Videos

Published on May 5th, 2017 📆 | 3798 Views ⚑

0

#HITB2017AMS COMMSEC D2 – Uberbounty: Bug Bounty From A Program's Perspective – Rob Fletcher


iSpeech.org


This talk will give researchers insight into a program’s perspective on bug bounty. First, we identify characteristics of a successful bug bounty researcher. Then we’ll dive into some specific example reports with the goal of understanding why some reports are more valuable than others – researchers should expect to understand which types of reports are highest ROI for their time and effort.

Finally, we will give researchers insight into the why/how around our recent program updates.

Characteristics of a successful bb researcher

* Report quality: reproducibility, succinct write-up w/ HTTP requests/responses, document current understanding of security impact
* Communication: kindness, patience, empathy
* Security impact: how would you exploit this? is this monetary impact to Uber or exposure of user data? are there mitigating factors that reduce severity?

Which reports are most valuable and why

* Less valuable bugs: promo code fraud; taking a free ride/sandwich; open redirects
* Most valuable bugs: account take Over (oauth redirects, password resets); authorization issues relating to user data; RCE (because potential user data exposure)

Program updates





* Increasing our minimum bounty
* Change in when we issue bounties

===

Application security keeps me curious and I’m lucky I get to do something I love with awesome people.

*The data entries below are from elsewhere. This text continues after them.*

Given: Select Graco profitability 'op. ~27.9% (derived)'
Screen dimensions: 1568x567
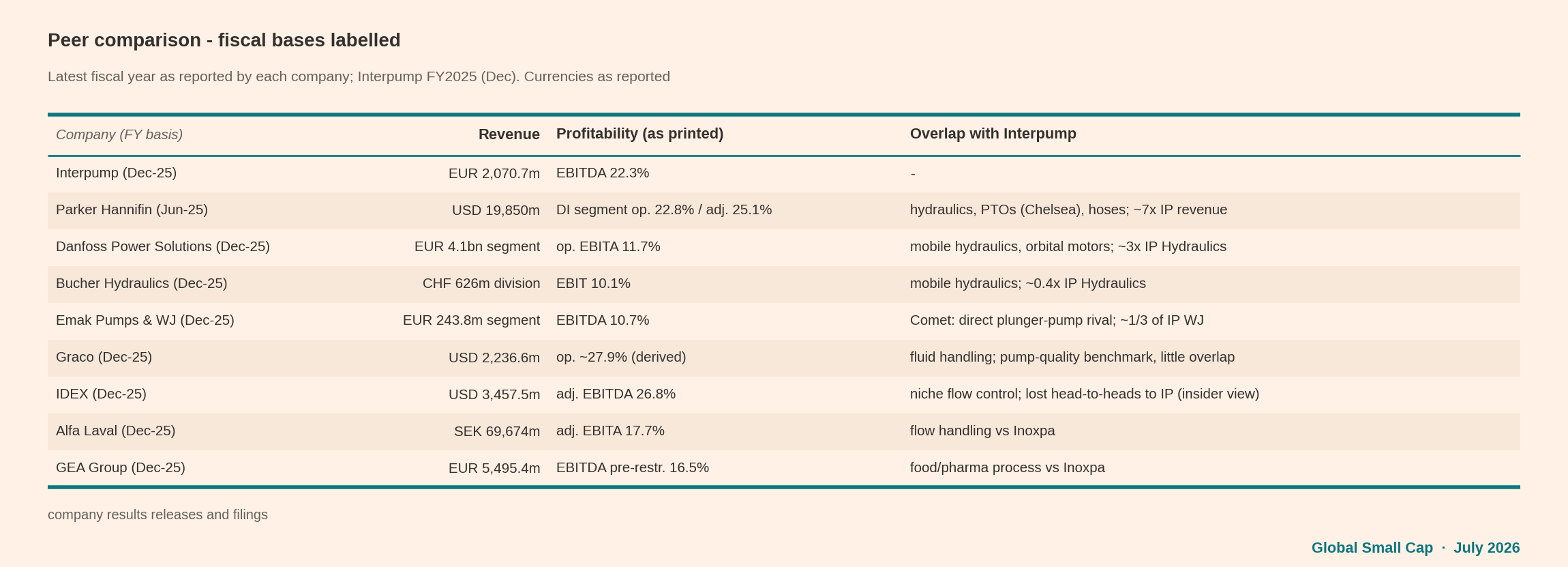Looking at the screenshot, I should tap(621, 357).
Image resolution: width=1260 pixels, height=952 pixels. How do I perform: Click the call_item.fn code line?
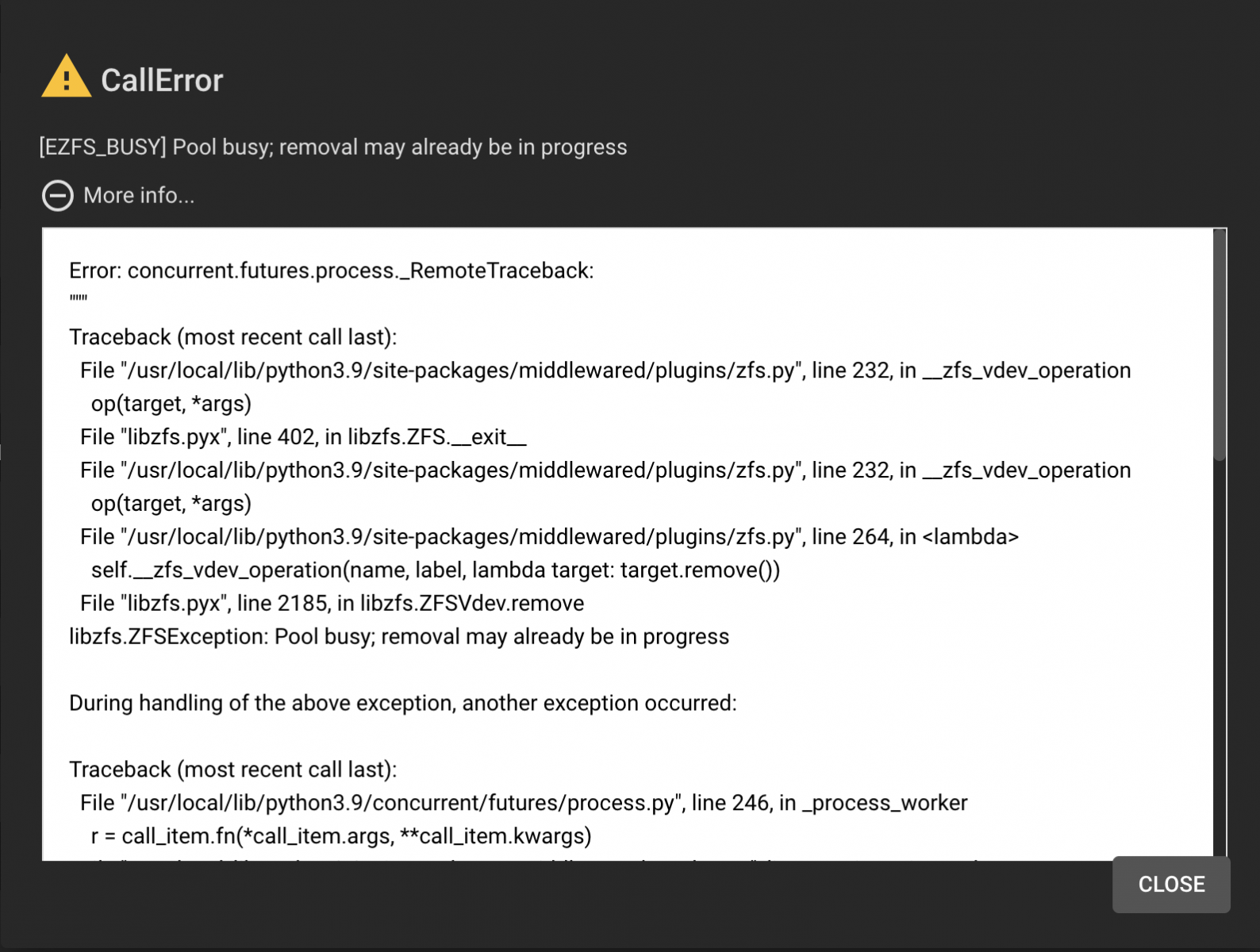pyautogui.click(x=341, y=836)
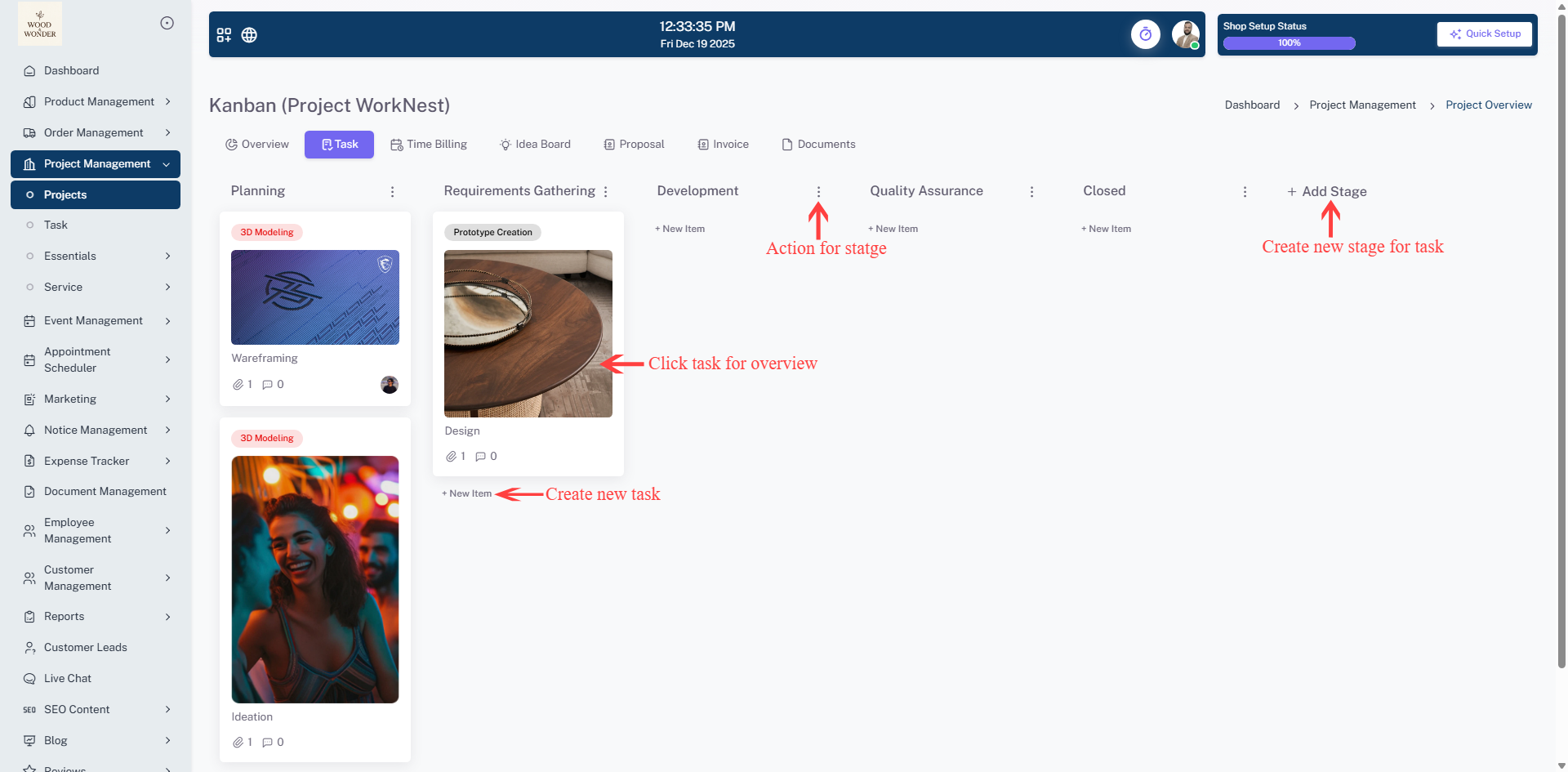This screenshot has height=772, width=1568.
Task: Click Add Stage to create stage
Action: [1326, 192]
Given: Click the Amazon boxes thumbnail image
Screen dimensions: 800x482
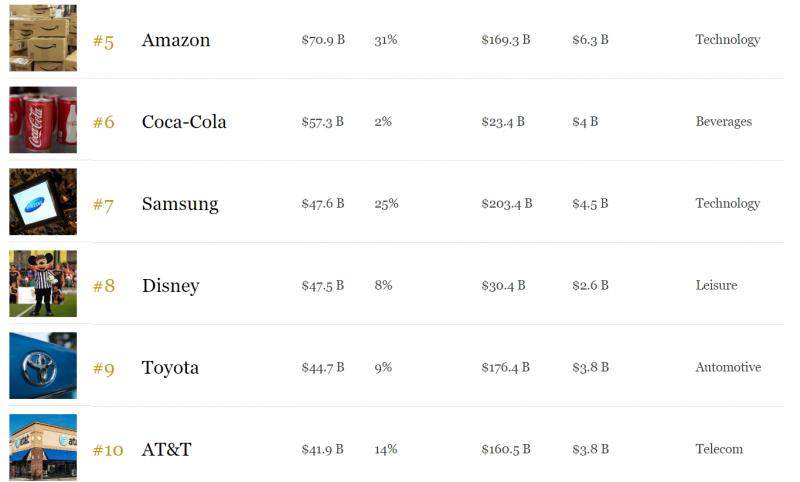Looking at the screenshot, I should [x=43, y=37].
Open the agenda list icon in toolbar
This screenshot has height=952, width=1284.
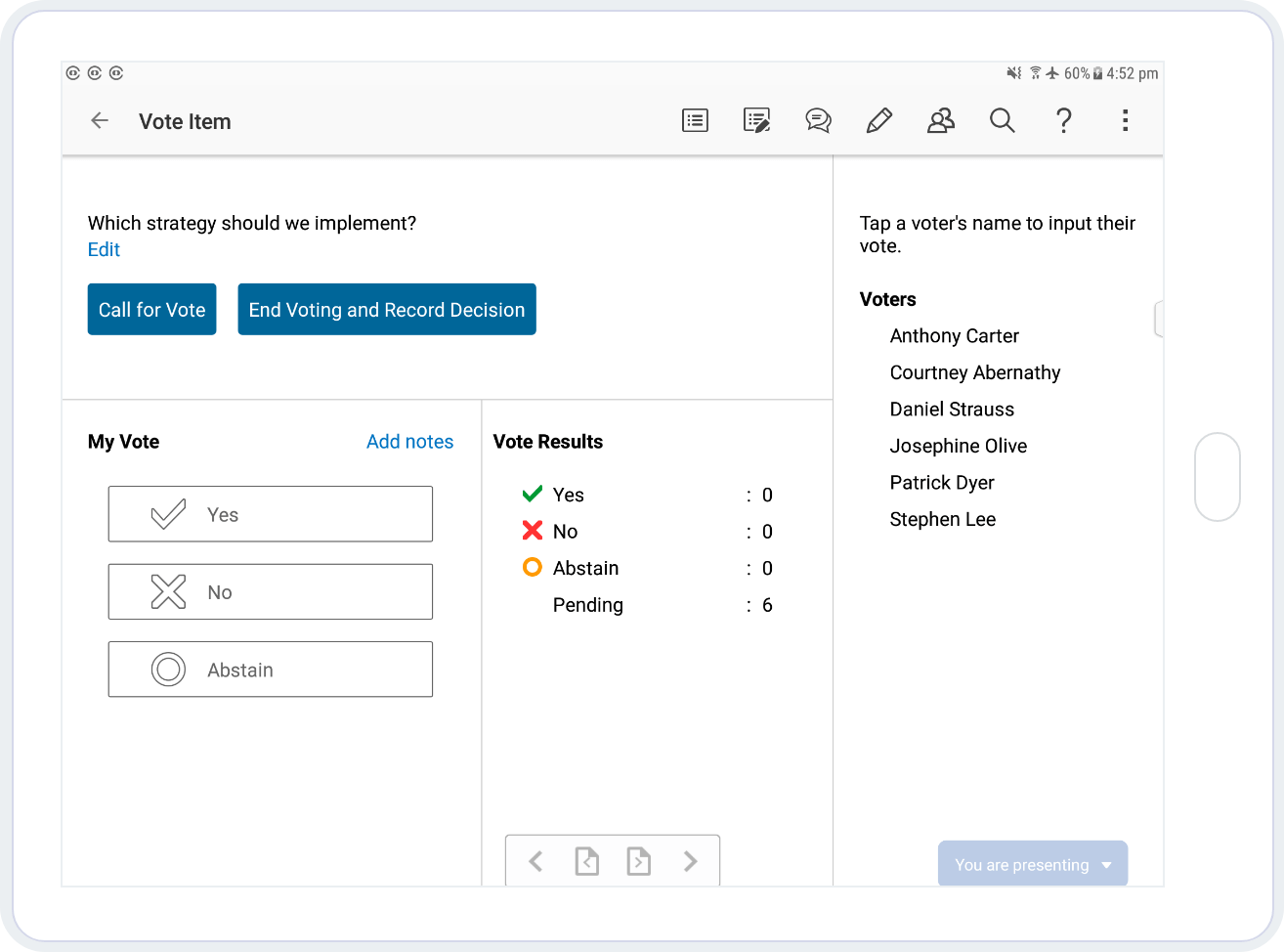click(x=695, y=121)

There are surprising similarities between finding a security vulnerability and understanding how people need/want to be managed – I find that interesting and gratifying.

My workplace happiness scale, increasing from left to right:
find bug - fix bug - find systemic issue - fix systemic issue - manage awesome people - find the right gif

Finding a bug is good, but finding bugs is better.
Fixing a bug is great, but fixing a class of bug is greater.
Educating developers to not write bugs is security nirvana.

My current role involves a mix of all the above and I enjoy the ability to be a manager while also contributing to technical initiatives.


2017-05-05 08:43:02

source

Tagged with:



Comments are closed.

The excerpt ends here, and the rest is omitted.